摘要： 我们研究了一种在Kähler四流形上扭转的超对称理论$M=\Sigma_1 \times \Sigma_2 ,$，其中$\Sigma_{1,2}$是二维黎曼曲面。 我们证明了它在一个BRST上同调中具有“左移”保形应力张量$\Sigma_1$ ($\Sigma_2$)，该张量生成具有常规对易关系的Virasoro代数。 Virasoro代数的中心电荷具有纯粹的几何起源，并且与$\Sigma_2$ ($\Sigma_1$) 曲面的欧拉示性数$\c$成正比。 结果显示，这一构造可以扩展到包括在BRST上同调中实现一个Kac-Moody代数，其级别与欧拉特征量$\c .$成正比。还表明此结构在重整化群下是不变的。 此外，给出了代数$W_{1+\infty}$用自由手征超多重态表示的形式。 我们讨论了瞬子的作用，并探讨了4维Yang-Mills理论的动力学与2维sigma模型动力学之间可能存在的关系。 显示英文摘要

摘要： We study a supersymmetric theory twisted on a K\"ahler four manifold $M=\Sigma_1 \times \Sigma_2 ,$ where $\Sigma_{1,2}$ are 2D Riemann surfaces.

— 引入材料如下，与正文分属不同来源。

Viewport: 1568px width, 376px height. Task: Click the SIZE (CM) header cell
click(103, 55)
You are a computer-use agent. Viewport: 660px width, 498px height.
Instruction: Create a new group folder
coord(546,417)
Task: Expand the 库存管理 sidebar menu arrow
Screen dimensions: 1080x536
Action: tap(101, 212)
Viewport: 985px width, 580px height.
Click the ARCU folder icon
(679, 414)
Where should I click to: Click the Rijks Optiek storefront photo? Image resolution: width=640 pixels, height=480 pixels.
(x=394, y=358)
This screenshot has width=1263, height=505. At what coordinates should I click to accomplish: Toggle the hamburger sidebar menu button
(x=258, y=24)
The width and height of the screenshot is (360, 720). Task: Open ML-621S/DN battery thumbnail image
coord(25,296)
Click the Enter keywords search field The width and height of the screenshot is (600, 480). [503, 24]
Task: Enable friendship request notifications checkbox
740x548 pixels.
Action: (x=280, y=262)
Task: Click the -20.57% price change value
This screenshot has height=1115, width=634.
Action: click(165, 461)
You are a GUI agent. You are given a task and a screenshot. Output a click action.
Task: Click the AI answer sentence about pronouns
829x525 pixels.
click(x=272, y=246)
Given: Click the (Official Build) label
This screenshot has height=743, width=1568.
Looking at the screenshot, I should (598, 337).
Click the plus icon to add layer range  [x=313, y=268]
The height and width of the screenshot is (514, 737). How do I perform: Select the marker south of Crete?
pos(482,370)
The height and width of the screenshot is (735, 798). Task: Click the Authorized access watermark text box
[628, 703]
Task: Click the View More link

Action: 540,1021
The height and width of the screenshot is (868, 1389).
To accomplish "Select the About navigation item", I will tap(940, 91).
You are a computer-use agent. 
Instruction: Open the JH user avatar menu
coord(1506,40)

We demonstrate that it possesses a "left-moving" conformal stress tensor on $\Sigma_1$ ($\Sigma_2$) in a BRST cohomology, which generates the Virasoro algebra with the conventional commutation relations. The central charge of the Virasoro algebra has a purely geometric origin and is proportional to the Euler characteristic $\c$ of the $\Sigma_2$ ($\Sigma_1$) surface. It is shown that this construction can be extended to include a realization of a Kac-Moody algebra in BRST cohomology with a level proportional to the Euler characteristic $\c .$ This structure is shown to be invariant under renormalization group. A representation of the algebra $W_{1+\infty}$ in terms of a free chiral supermultiplet is also given. We discuss the role of instantons and a possible relation between the dynamics of 4D Yang-Mills theories and those of 2D sigma models.